Milestone 3: Completed Project and Final Paper

For your final submission, you should have complete, working code that processes and featurizes your data, and applies one or more machine learning algorithms toward analysis of the data. You will submit a ~5 page paper that summarizes relevant literature, your methods, experimental results, and ideas for future work. Your final paper should include the following:

  • A description of your data, problem, and motivations.
  • An overview of any relevant existing work by others.
  • Details about the dataset that you used, including how you acquired it, and how you featurized it.
  • A description of the machine learning models you used and why you chose them. You should include information on how your models were trained, developed, and tested.
  • The results of your experiments, including numbers, visualizations, and interpretations, as appropriate.
  • Consideration of whether your algorithms are interpretable and whether they might exhibit any biases.
  • Analysis of any shortcomings of your work, and ideas for future research.

You must present your completed project and final paper to your instructor during reading period or final exam period.
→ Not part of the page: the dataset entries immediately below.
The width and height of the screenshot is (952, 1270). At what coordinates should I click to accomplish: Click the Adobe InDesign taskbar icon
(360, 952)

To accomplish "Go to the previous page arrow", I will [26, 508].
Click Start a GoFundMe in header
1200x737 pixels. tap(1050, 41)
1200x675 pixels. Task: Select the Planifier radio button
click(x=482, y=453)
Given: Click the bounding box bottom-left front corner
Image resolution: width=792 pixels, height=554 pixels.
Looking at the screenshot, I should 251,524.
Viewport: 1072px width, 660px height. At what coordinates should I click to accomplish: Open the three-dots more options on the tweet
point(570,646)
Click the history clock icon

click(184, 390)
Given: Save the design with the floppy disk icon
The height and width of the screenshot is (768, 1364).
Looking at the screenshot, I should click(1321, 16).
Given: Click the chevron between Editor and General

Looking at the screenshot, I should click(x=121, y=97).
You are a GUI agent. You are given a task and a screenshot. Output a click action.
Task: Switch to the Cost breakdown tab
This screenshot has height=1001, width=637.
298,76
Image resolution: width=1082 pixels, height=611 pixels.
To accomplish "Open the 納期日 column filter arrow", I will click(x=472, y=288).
This is not a formal presentation but rather a meeting with the instructor where you describe your final project and the instructor has the opportunity to ask you questions about it. Near the end of classes, the instructor will send out a schedule of times during reading period and final exam period that you can use to sign up for a meeting at which you will present your completed project to the instructor. Your code and final paper should be completed and submitted by the start of this meeting. To submit your code and final paper, you should upload them to the FinalProject folder in your Google drive. If your dataset is less than a few megabytes in size, you should submit this as well. If your dataset is larger, you should not submit it. Regardless of whether you submit your dataset, your final paper should include details of how you acquired your dataset.